本稿に取り組むきっかけ

何だか後ろ向きの様に感じて「いわゆる闘病記」を残すつもり等サラサラなかったのだが、多くの同病患者が人工呼吸器装着後の生活に悲観して呼吸器の装着を拒み亡くなっている現状を憂い、本稿が現状打破の一助になればと思い、私なりの「ALS考」を綴ってみることにした。

 

気管切開をする決意

私の病ALSにおいて気管切開を受けるか否かは生死に直結しており、その選択は当人にゆだねられている。この生死の選択を迫られる点もALSが残酷な病といわれるゆえんとされる。私が気管切開の決意をしたのは確定診断直後の比較的早い時期だった。しかし今思い返しても、その時期にそんな重要な決断を迫るのはいささか早すぎると感じる。確定診断直後はALSという病気そのものとその予後を調べることに意識が集中し、気管切開後の日常の暮らしがどう変化し、どの様なものか情報が乏しく想像すらついていなかったのが現実だった。そんな訳で私はさして悩むことなく「気管切開~人工呼吸器装着」を選択した。もちろん妻も同意見だった・・・

 

私の気管切開孔

 

術前検査

私が気管切開術を受けたのは2013年の10月のことだった。ALSに限らず大抵の気管切開術は「息が出来ない」~「救急外来」~「気管挿管」~「引き続き人工呼吸器が必要」~「気管切開術」の手はずを踏んで行われていると思われるが、私の気管切開は違った。最初にかかっていた県病院の神経内科医の「将来的にエアウェイの確保が困難になるので、今のうちから耳鼻科医にも診てもらっておきましょう」との計らいで、早い時期から耳鼻科を受診し、耳鼻科医に鼻から内視鏡を入れられては「エアウェイが狭いですね~」と言われ、妻からは「ケツの穴のみならず鼻の穴もコマイのか(笑)」と笑われていた。

内視鏡検査前の耳鼻科受診中の一コマ

 

何回目の受診時だろうか、特に呼吸苦がある訳でもないのに内視鏡を覗いた後に耳鼻科医はぽつりと「そろそろ気管切開を・・・」と切り出した。

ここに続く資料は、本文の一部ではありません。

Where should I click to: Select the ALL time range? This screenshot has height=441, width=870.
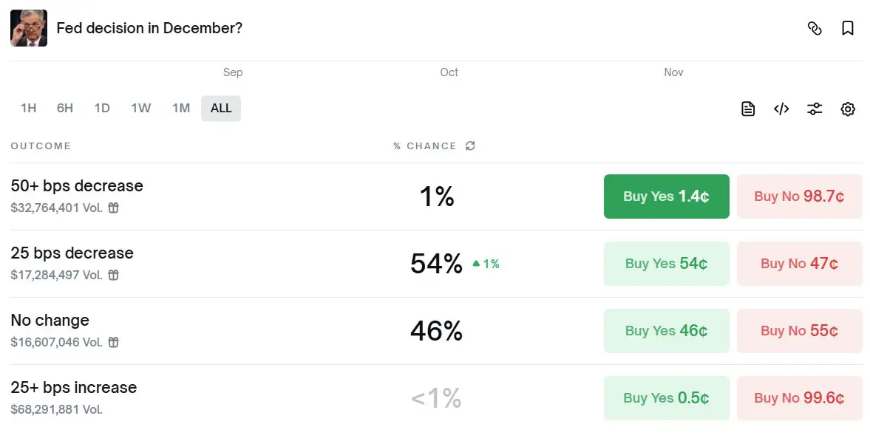coord(221,109)
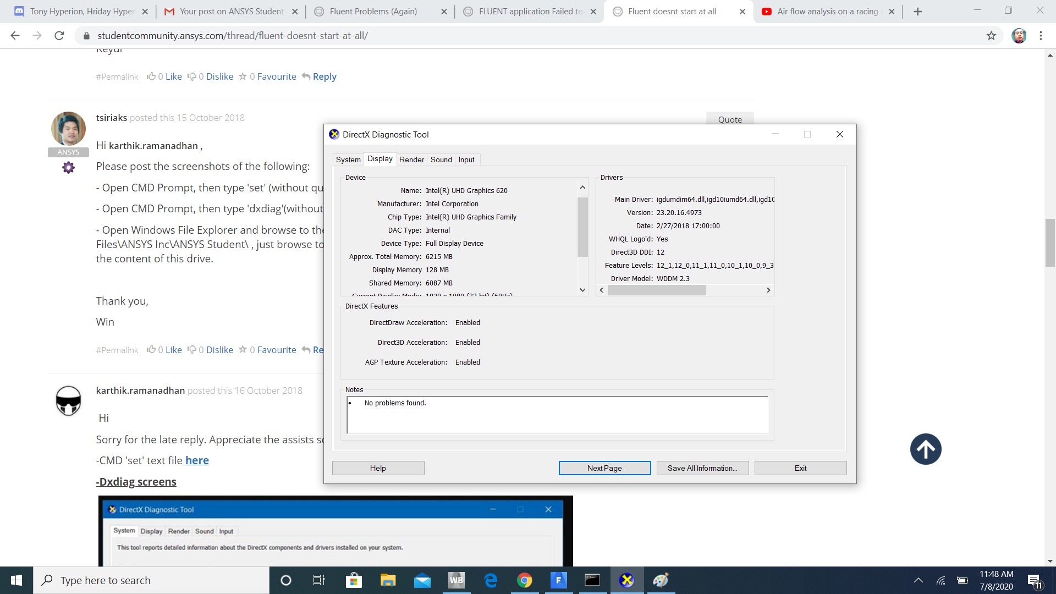Open the 'here' link for the CMD text file

[197, 460]
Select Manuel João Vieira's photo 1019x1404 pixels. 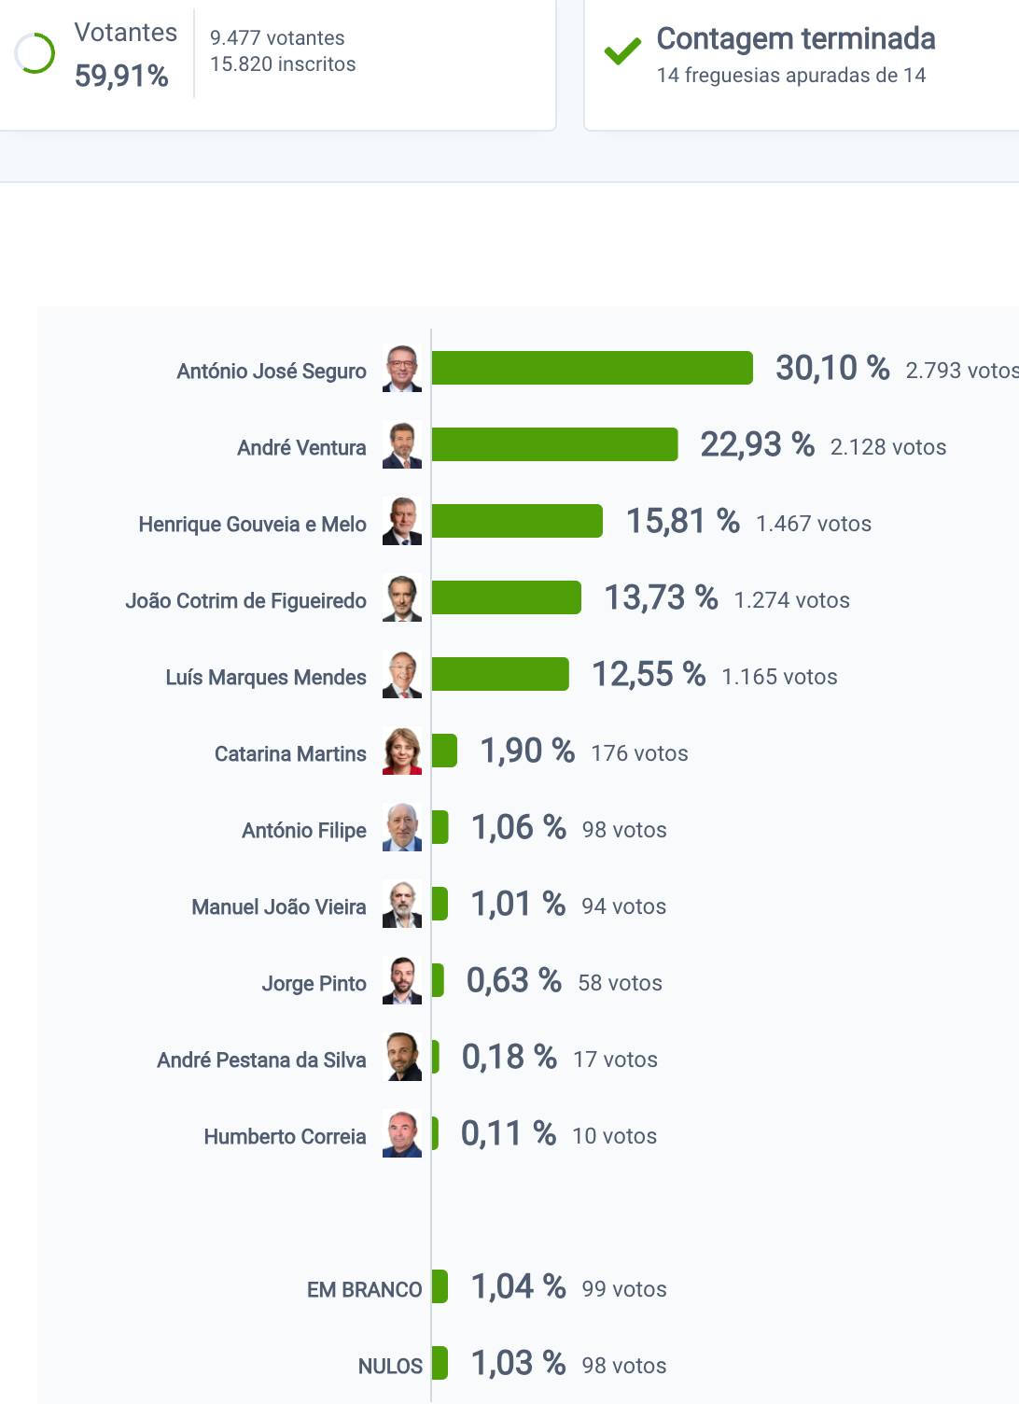pos(402,905)
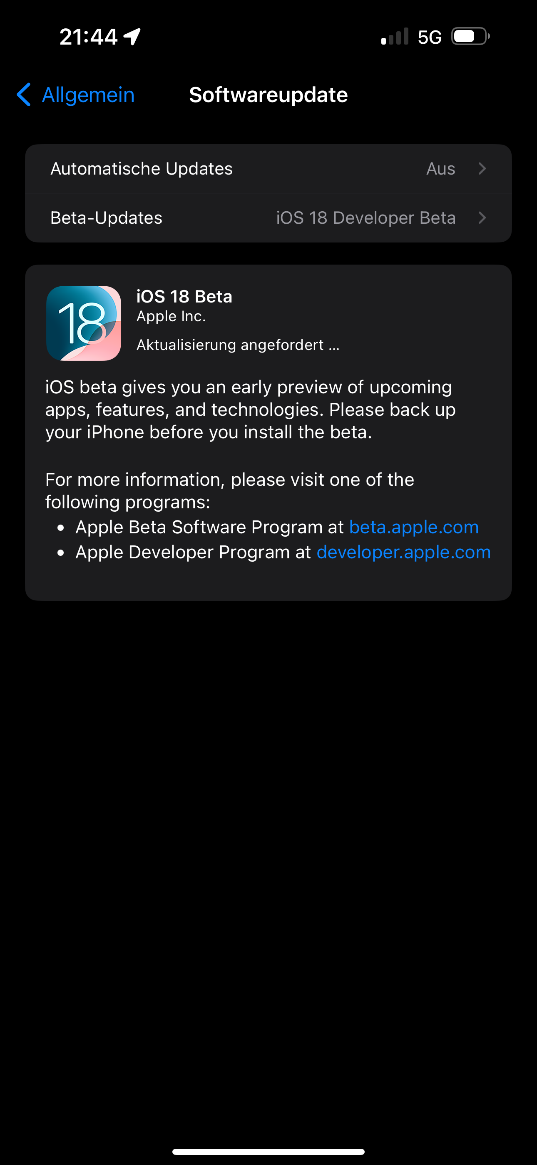Tap the iOS 18 app icon

click(84, 323)
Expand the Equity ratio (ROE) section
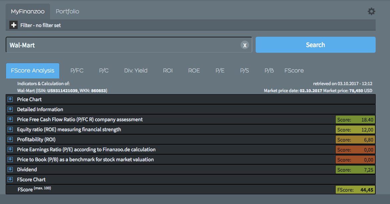Image resolution: width=390 pixels, height=204 pixels. [x=10, y=129]
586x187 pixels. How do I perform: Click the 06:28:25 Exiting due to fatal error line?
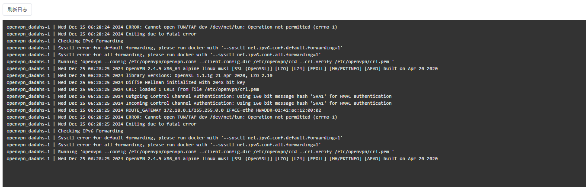click(102, 124)
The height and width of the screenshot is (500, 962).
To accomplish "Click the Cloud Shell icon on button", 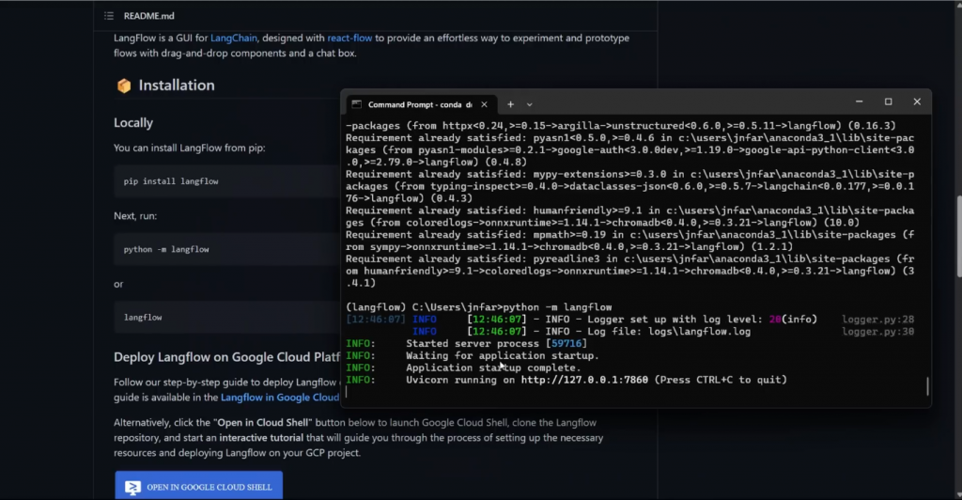I will (133, 487).

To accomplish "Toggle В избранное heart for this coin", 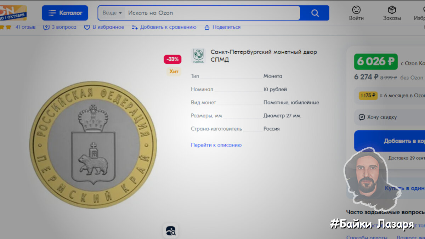I will 87,27.
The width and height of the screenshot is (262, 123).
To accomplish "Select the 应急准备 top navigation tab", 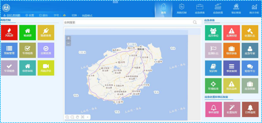I will tap(200, 9).
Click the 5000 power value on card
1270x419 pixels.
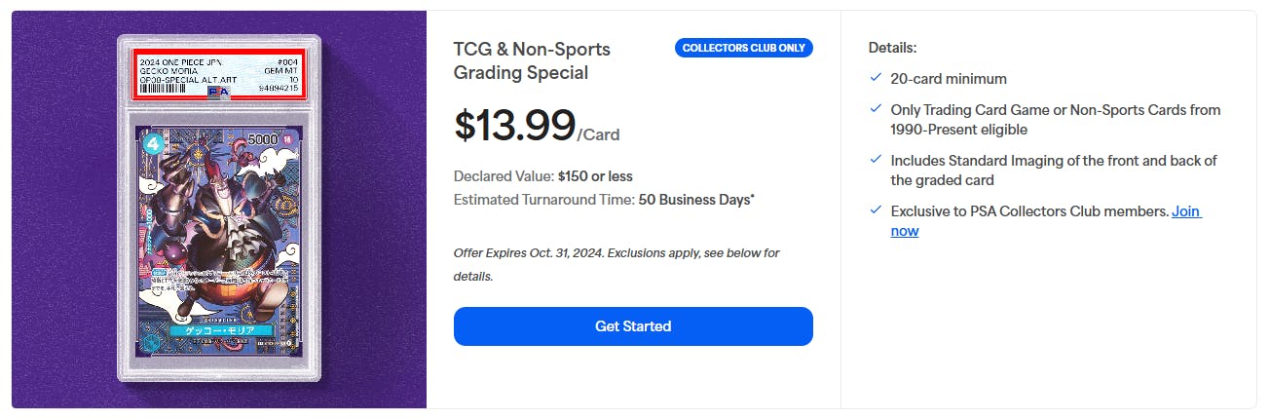click(262, 140)
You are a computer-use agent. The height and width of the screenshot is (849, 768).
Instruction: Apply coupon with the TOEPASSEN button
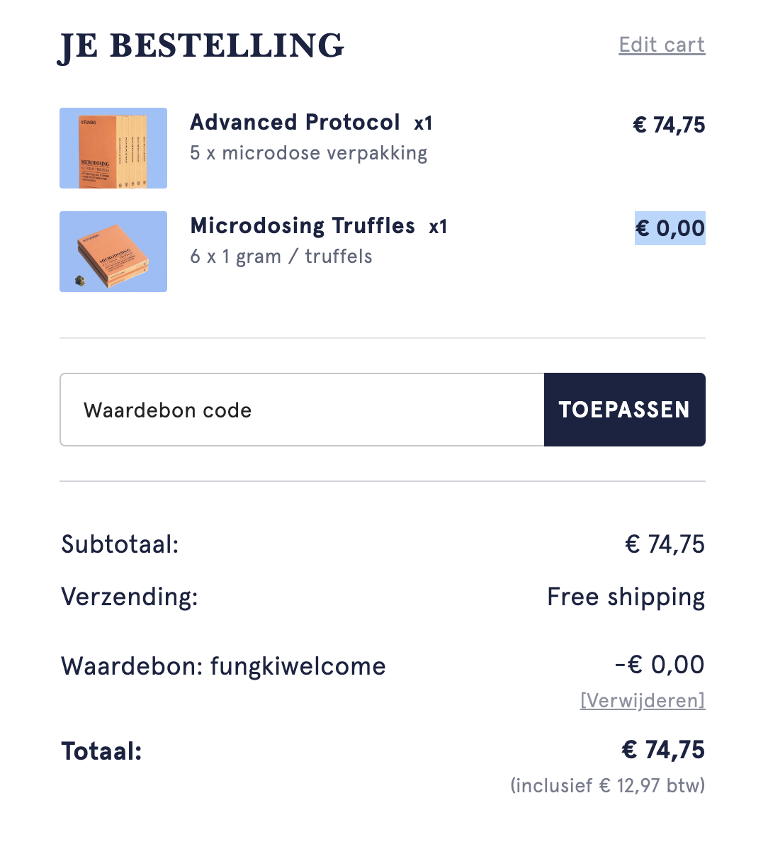pyautogui.click(x=625, y=410)
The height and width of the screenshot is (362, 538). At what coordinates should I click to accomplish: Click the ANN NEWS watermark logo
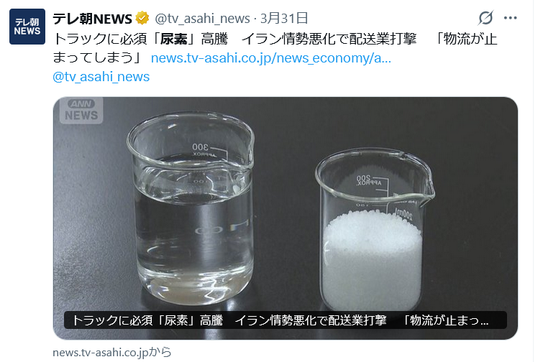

驚いている私を見て「唾液が気管へ垂れ込み始めてます。風邪を引いたりして喉の粘膜が腫れると窒息の危険があります。痰吸引を確実に行うためにも・・・」と。「とうとう来たか・・・」返答に困る私を見て「大丈夫です。失うものは何もありませんから」との説明だった。確定診断以降、病気のことを忘れる様に「広島モーターサイクルレース全史」の取材と執筆に取り組んで来たが、初めて大きな現実を突きつけられた気がした瞬間だった。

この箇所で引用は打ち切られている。